Data records.

━━━━━━━━━━━━━━━━

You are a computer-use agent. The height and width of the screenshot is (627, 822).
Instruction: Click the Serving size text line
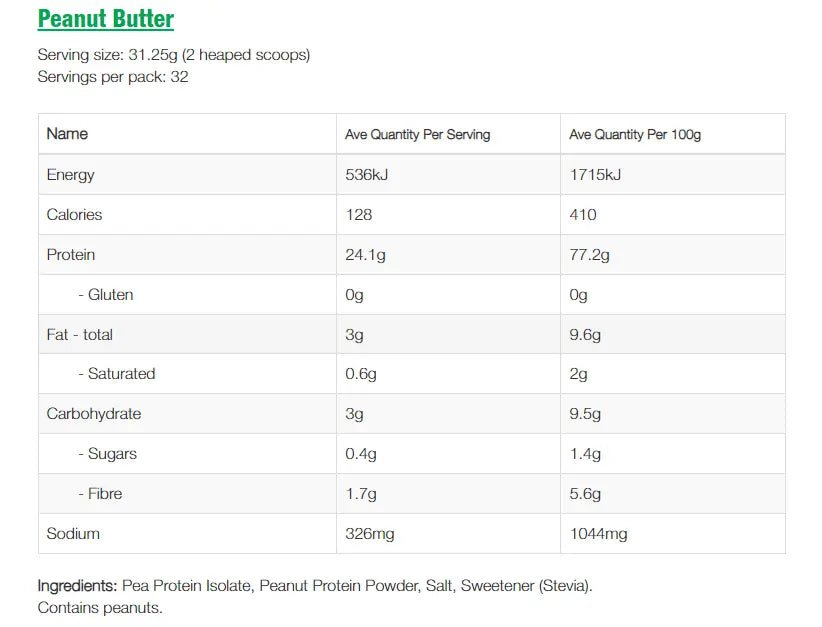173,55
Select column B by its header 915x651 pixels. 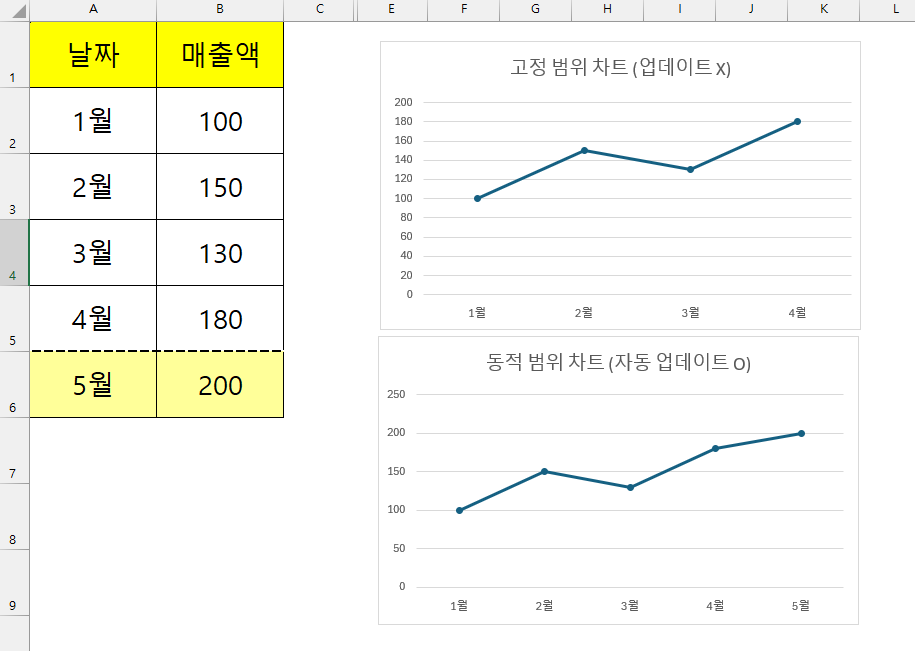(220, 9)
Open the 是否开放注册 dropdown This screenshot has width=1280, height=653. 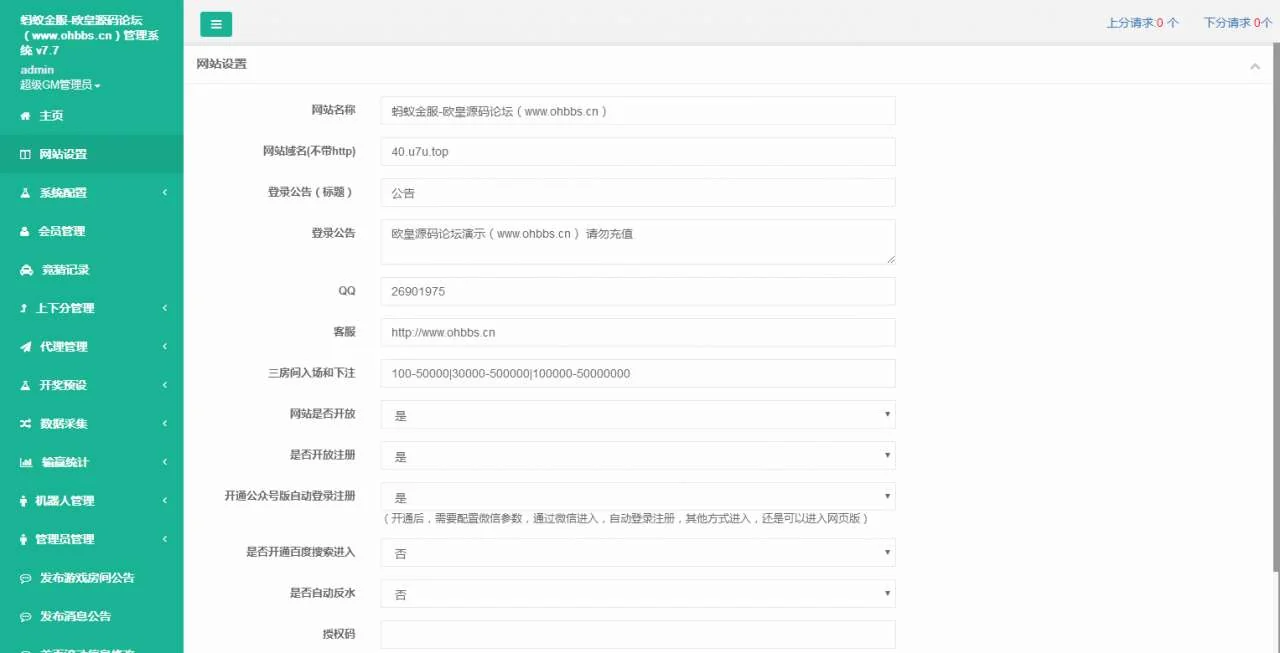[637, 456]
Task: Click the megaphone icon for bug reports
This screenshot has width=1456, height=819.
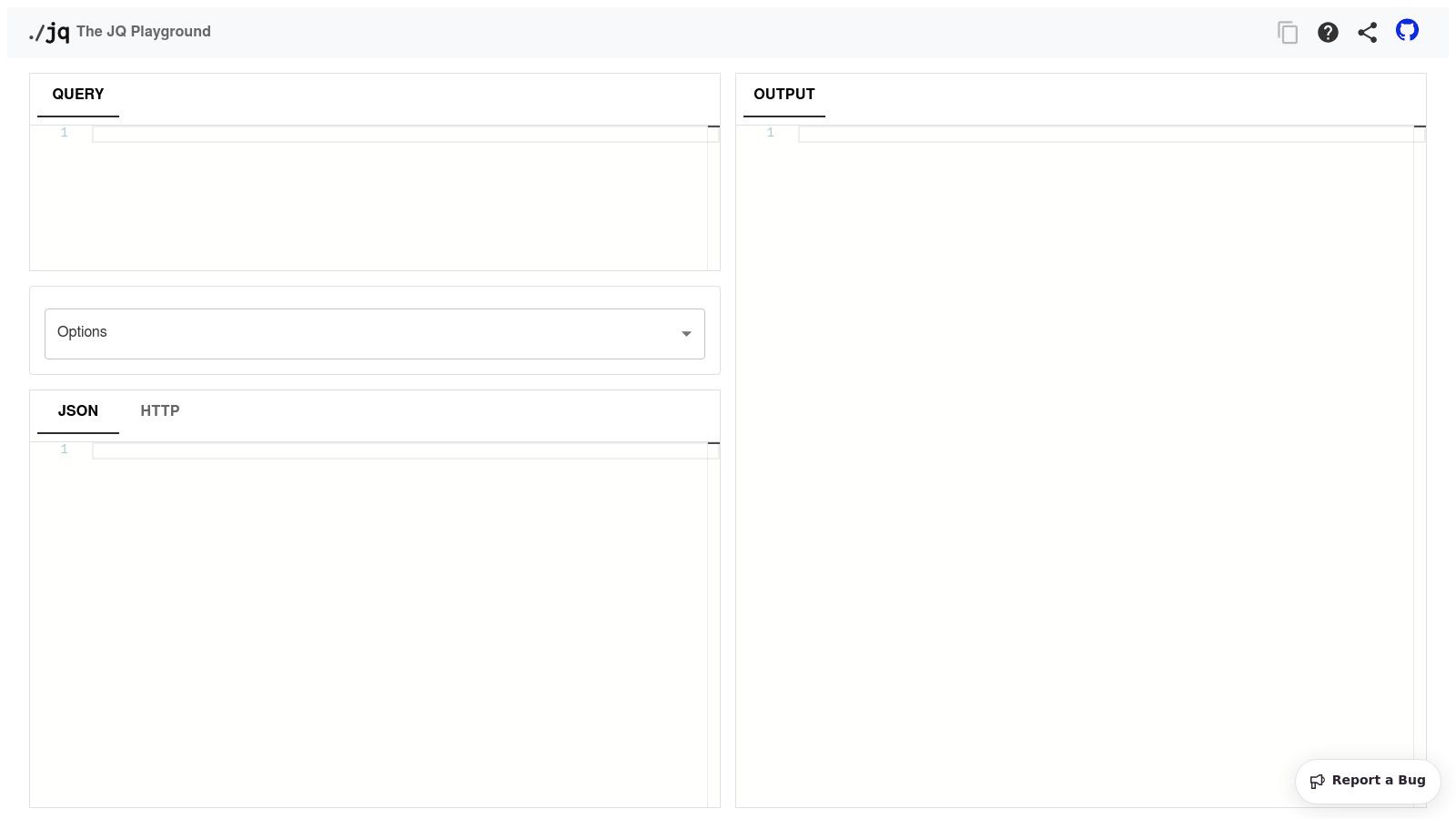Action: 1317,781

━━━━━━━━━━━━━━━━

Working from the line containing "Task: Click the" to the last line of the data, retype every line exactly, both ends included, and leave out all pictures.

Task: Click the megaphone icon for bug reports
This screenshot has width=1456, height=819.
Action: 1317,781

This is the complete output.